Harley Balzer, director of Russian Area Studies at Georgetown University, said in Washington on Saturday that he found it hard to understand why Samsonov would be willing to take over a Soviet institution that is so clearly about to become defunct.
“It’s amazing that anyone would want to go to work for Gorbachev at this point,” Balzer said.
Col. Sergei Yushenkov, a Russian lawmaker, said that he believes Gorbachev now has too little power to make such a key staff change himself and that probably Russian Federation leaders had made the decision to fire Lobov and replace him with Samsonov.
Yushenkov questioned the presidential staff’s claims that Lobov was sacked for being too conservative. More likely, he said, amid the tricky intrigues and all-important patronage networks of the General Staff, “Lobov, intelligent as he is, couldn’t suit the military leadership” and also managed to alienate Russian leaders.
In another sign of the dangerous currents growing in the army, a military band accompanied a march here Saturday by ultra-conservatives demanding the release of the coup plotters.
Samsonov, according to St. Petersburg Police Chief Arkady Kramerev’s account of the coup period, at first leaned toward deploying his troops to stop the mass protests in the city. But in the end, Kramerev said last September, “he said that if the situation got out of control, he would rather shoot himself than give an order to shoot people.”
Samsonov also emerged clean from his involvement in the 1989 clash between Soviet troops and peaceful protesters in the Georgian capital of Tbilisi, even though he was commander of the Caucasus Military District at the time. Nineteen protesters were killed in that clash by soldiers who charged with shovels, clubs and gas.
In that incident as well, according to reports, Samsonov refused to sanction an attack on civilians.
Lobov’s removal came just a day after he had outlined the Soviet army’s plans for major reforms at a private think tank in London during a visit to England.

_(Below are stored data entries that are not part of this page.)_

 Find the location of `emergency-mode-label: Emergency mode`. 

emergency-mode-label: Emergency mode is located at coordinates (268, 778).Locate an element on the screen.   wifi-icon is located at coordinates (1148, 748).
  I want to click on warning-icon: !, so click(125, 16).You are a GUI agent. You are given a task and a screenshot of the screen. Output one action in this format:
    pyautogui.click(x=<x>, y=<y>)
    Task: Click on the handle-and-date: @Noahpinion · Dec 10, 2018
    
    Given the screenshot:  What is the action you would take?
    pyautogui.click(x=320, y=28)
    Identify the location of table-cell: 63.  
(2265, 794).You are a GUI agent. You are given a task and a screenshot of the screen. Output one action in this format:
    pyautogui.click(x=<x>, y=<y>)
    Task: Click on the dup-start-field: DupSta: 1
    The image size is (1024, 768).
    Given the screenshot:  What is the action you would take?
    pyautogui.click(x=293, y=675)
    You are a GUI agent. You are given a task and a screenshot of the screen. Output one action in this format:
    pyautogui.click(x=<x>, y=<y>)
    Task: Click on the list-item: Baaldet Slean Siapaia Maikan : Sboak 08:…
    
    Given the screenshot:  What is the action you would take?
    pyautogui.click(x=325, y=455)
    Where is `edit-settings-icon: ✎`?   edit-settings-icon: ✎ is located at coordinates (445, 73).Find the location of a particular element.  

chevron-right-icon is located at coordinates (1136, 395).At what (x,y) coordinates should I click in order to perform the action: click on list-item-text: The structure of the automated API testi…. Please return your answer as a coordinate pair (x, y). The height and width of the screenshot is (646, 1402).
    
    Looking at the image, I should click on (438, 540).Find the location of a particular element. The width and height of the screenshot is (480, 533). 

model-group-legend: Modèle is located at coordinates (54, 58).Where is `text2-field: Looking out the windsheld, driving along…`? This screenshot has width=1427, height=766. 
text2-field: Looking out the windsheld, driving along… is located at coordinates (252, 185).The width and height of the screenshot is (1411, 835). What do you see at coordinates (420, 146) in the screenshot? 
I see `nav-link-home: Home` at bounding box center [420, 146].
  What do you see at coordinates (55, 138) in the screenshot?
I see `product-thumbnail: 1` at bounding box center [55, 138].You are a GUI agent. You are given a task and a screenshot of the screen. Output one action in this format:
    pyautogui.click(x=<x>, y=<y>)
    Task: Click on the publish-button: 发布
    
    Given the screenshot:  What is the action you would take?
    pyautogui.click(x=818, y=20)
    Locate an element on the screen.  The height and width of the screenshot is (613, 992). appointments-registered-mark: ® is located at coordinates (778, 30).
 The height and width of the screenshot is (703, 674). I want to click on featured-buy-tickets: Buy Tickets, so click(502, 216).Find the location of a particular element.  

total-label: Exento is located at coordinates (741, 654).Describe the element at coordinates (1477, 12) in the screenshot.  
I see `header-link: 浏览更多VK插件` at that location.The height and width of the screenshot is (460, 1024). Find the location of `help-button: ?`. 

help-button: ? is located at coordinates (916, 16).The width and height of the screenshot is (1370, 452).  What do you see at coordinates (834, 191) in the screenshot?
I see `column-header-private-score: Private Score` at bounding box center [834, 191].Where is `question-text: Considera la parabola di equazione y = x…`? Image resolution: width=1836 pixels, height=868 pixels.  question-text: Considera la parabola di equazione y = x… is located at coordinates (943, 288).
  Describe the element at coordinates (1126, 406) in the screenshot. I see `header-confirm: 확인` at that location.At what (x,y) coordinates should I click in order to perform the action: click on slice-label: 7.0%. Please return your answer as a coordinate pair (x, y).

He told the Royal Institute of International Affairs that the army’s deployment will soon have a “purely defensive character” and that in the last three years, the Soviet Union has cut its production of strategic missiles by 40%, armored fighting vehicles by 80% and combat aircraft by 50%.
A General Staff indiscretion that may have contributed to his dismissal came to light in a recent interview in the newspaper Komosmolskaya Pravda. Maj. Gen. Leonid Kozhendayev, head of a General Staff department, complained about “defending a country that no longer exists” and described a desperate, furious mood among the nation’s officer corps.
“The officers of the General Staff, getting their information from various sources, understand the situation better than most in this country,” he told the newspaper. “We see the U.S.S.R. is entering a phase of active civil war. Today is the last chance to stop on the edge of the abyss.”
Times staff writer Sara Fritz in Washington and Sergei Loiko, a reporter in the Moscow bureau, contributed to this story.